(ENTRIES SHOWN)

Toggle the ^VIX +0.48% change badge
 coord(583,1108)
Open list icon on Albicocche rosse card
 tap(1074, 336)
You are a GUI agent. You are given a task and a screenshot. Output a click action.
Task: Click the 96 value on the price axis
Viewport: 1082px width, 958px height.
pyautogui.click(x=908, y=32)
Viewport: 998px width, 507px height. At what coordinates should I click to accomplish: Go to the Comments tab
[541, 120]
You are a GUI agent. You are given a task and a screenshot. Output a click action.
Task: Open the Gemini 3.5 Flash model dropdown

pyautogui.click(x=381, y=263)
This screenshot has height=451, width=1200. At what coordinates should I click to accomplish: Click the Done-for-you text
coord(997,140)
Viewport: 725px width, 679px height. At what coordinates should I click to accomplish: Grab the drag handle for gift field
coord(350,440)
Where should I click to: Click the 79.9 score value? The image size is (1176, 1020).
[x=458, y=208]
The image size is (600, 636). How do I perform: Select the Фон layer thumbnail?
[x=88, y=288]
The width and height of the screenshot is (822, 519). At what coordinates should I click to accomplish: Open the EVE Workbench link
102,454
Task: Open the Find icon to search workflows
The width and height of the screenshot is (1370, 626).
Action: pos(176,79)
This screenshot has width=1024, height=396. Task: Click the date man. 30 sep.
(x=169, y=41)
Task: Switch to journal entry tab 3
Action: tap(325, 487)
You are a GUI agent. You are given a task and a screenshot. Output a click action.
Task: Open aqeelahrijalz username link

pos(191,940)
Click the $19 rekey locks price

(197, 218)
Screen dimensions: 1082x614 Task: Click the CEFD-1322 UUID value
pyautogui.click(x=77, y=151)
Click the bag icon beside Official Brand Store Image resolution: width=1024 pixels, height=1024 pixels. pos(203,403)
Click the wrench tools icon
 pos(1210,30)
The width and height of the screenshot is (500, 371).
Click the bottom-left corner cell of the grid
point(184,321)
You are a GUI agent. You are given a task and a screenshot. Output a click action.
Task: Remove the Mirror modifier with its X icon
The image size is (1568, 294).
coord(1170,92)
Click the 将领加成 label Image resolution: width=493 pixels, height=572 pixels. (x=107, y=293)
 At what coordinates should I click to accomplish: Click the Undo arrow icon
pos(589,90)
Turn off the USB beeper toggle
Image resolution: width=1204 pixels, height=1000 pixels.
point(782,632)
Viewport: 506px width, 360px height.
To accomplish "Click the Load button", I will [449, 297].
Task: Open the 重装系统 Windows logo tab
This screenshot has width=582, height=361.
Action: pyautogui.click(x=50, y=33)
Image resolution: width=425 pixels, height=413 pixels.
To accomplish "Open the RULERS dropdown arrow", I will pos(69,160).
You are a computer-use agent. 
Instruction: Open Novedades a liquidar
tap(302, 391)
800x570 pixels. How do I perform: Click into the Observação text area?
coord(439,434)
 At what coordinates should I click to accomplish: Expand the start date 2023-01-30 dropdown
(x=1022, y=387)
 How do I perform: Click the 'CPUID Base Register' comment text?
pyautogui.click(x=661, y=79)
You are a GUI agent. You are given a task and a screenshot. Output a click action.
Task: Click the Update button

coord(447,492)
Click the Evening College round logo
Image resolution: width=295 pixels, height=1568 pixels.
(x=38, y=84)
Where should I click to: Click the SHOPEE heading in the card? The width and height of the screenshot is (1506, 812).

(End ENTRIES SHOWN)

● **WHAT THE EXERCISE ASKS**: Show all lines from the listing above in which "will" appears.

● **TASK ANSWER**:
To accomplish "Click the Load button", I will [449, 297].
To accomplish "Open the RULERS dropdown arrow", I will pos(69,160).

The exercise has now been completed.